Brandenburg v. Ohio (1969) - 395 U.S. 444
- https://www.courtlistener.com/opinion/107965/brandenburg-v-o...
- Speech must be "directed to inciting or producing imminent lawless action"
- AND "likely to incite or produce such action"
- General statements like "burn them all" typically fail both prongs
The "imminent" requirement is key. Connolly's Facebook post lacked:
- Specific targets or locations
- Timeframe for action
- Direct instructions to specific individuals
- Any indication people were prepared to act on her words immediately
Here are cases with far more explicit threats that were protected:
United States v. Bagdasarian (2009)
- https://www.courtlistener.com/opinion/221261/united-states-v...
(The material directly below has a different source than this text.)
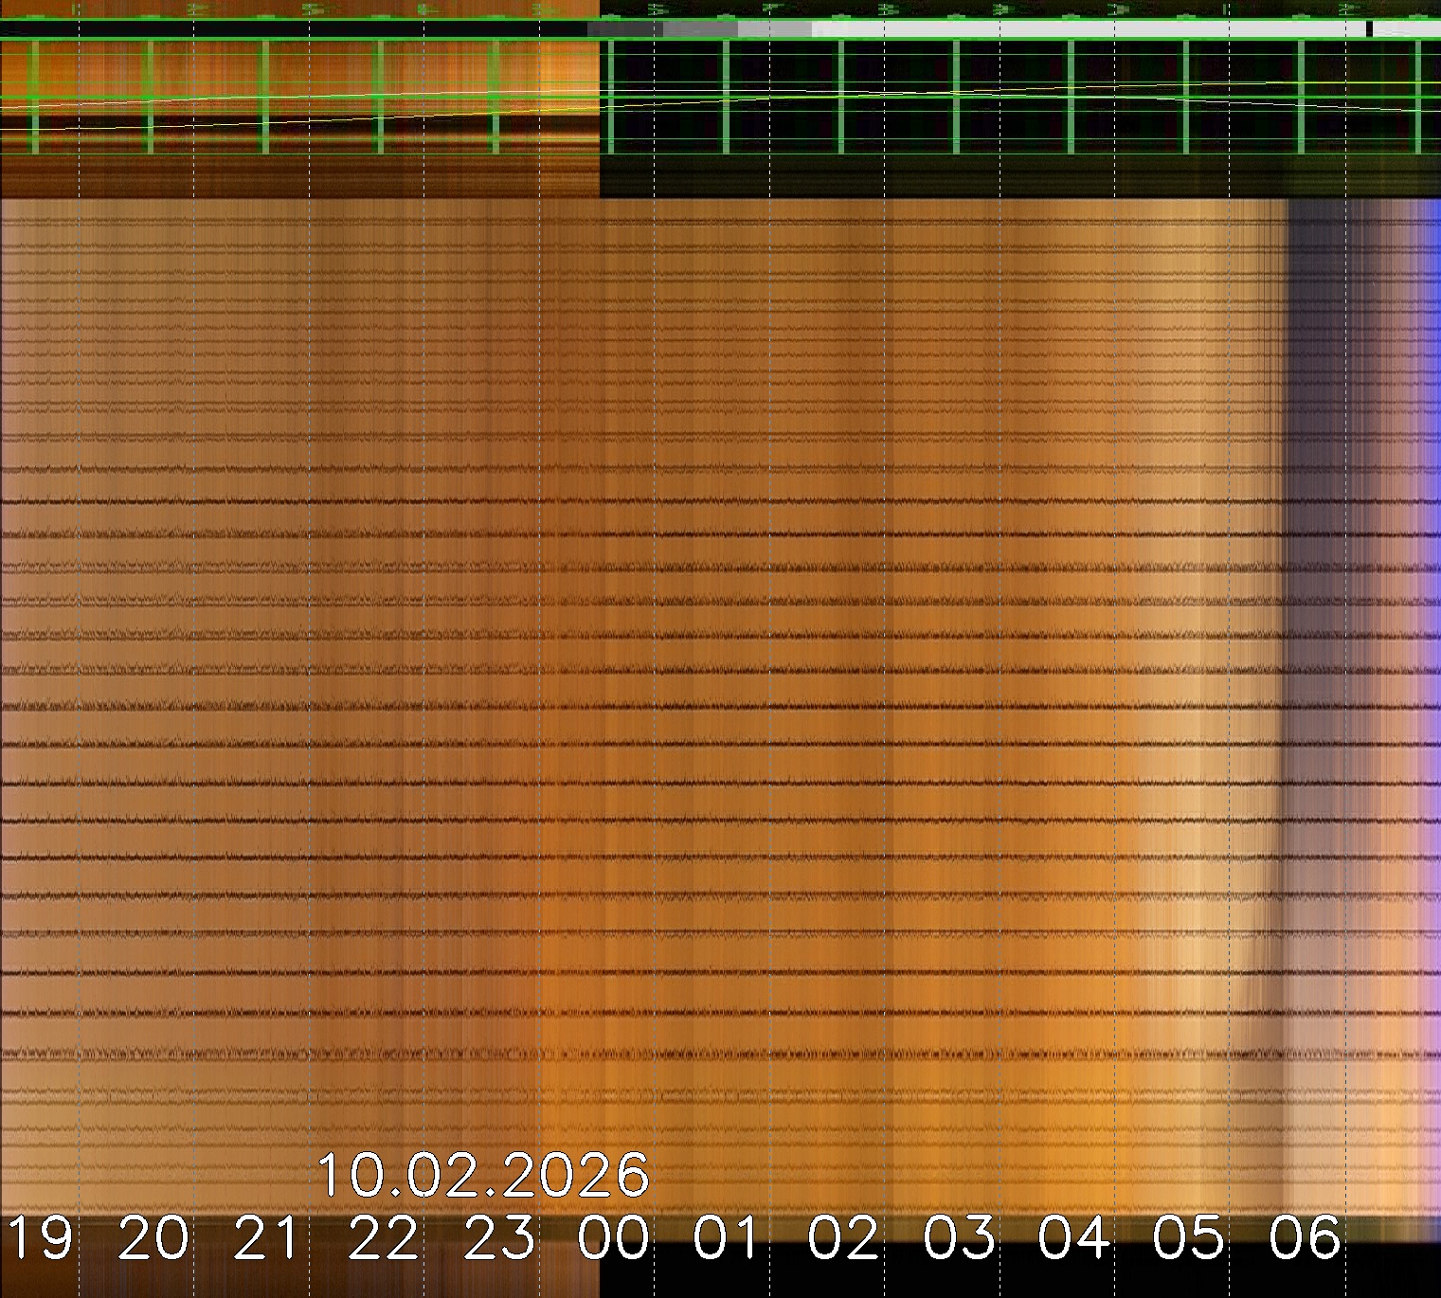
Task: Click the small black notch in white bar
Action: (x=1369, y=29)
- Citation: 652 F.3d 1113 (9th Cir. 2011)
- Posted that Obama "will have a 50 cal in the head" with racial slurs
- Result: Conviction reversed as crude political statement, not true threat
United States v. Turner (2013)
- https://www.courtlistener.com/opinion/904120/united-states-v...
- Citation: 720 F.3d 411 (2d Cir. 2013)
- Posted that three federal judges "deserve to die" with their photos and addresses
- Result: Conviction overturned as protected political hyperbole
Connolly's "set fire to all the hotels" would likely be viewed as angry hyperbole in the United States, not meeting Brandenburg's strict standard.
The distinction: The US prosecutes actual incitement (directing a mob to attack a building RIGHT NOW). The UK prosecutes offensive speech that merely might inspire someone, somewhere, someday. Your Brandenburg citation actually proves this difference rather than refutes it.